TEDxExeter story: Holly Moore, 2012 & 2013 attendee

The third of our short series of stories from speakers and attendees at previous TEDxExeter events. Holly was one of a school party at TEDxExeter 2012, and loved it so much she returned with a friend during half-term in 2013.


After our visit to the first TEDxExeter in 2012 on a school trip, Hollie and I knew that we would be going again in 2013. The buzz of the day was outstanding; excitement, inspiration and ideas coloured every conversation after the talks. 

Whilst every talk in its own right was wonderful, a few stood out, sitting in my mind nearly two years later. The first, a breathtaking 10 minute talk by Bandi Mbubi entitled “Congo calling”. Delivered in a calm, yet persuasive manner, Bandi talked about the need for a “fair trade cell phone”, and how, whilst the mobile phone is an “instrument of freedom”, it has also become an “instrument of oppression” due to the lack of regulation of mining in the Congo. 

Another presentation that stuck with me was “Making greenhouse gases visible” by Antony Turner.  Antony spoke about applying the common concept of pictures helping stories to come alive to the visualisation of our carbon output. He showed us pictures that his company, carbon visuals, creates in order to allow us to compare our emissions to “a landscape we are familiar with” and truly grasp their size. 

Upon leaving TEDxExeter 2012 with our minds thoroughly exhausted, Hollie and I set on the task of ensuring a school trip again the next year. However, when the date was released, dilemma struck – TEDxExeter 2013 was during a half term. So, as a pair of 16 year olds, we decided to take matters into our own hands. With a little help from one of our favourite teachers, we managed to secure tickets for the following year. 

Arriving outside the Northcott in the early morning, I could feel both excitement and nerves curdle in my stomach as it became more and more obvious that we were the youngest people there. However, as I stepped inside, it became apparent that these feelings were completely and utterly unjust. Upon our entrance, we were greeted and welcomed by staff and fellow audience members alike, and the familiar buzz of what we were about to witness sunk in. 

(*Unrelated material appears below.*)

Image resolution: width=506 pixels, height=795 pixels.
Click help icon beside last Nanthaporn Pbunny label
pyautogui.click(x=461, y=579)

One particular talk stood out for me in the 2013 line up : Jo Berry’s “Disarming with empathy”. After sharing the story of her father’s death due to an IRA bombing, Jo demonstrated the power of true forgiveness. She told us how, in her efforts to get something positive out of what had happened, she was led to meet the man responsible, and how by humanising the enemy, she could finally understand the circumstances leading to the death of her father. When the talk had finished, the audience rose to their feet, giving Jo a deafening and everlasting applause.